(Saved data entries)
########################################
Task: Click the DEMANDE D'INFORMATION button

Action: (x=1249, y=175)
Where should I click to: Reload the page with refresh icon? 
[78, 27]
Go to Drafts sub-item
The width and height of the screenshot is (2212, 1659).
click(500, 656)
########################################
EXERCISE BRIEF:
Restate each record above word for word.

YOUR RESPONSE:
Task: Click the DEMANDE D'INFORMATION button

Action: (x=1249, y=175)
Where should I click to: Reload the page with refresh icon? 
[78, 27]
Go to Drafts sub-item
The width and height of the screenshot is (2212, 1659).
click(500, 656)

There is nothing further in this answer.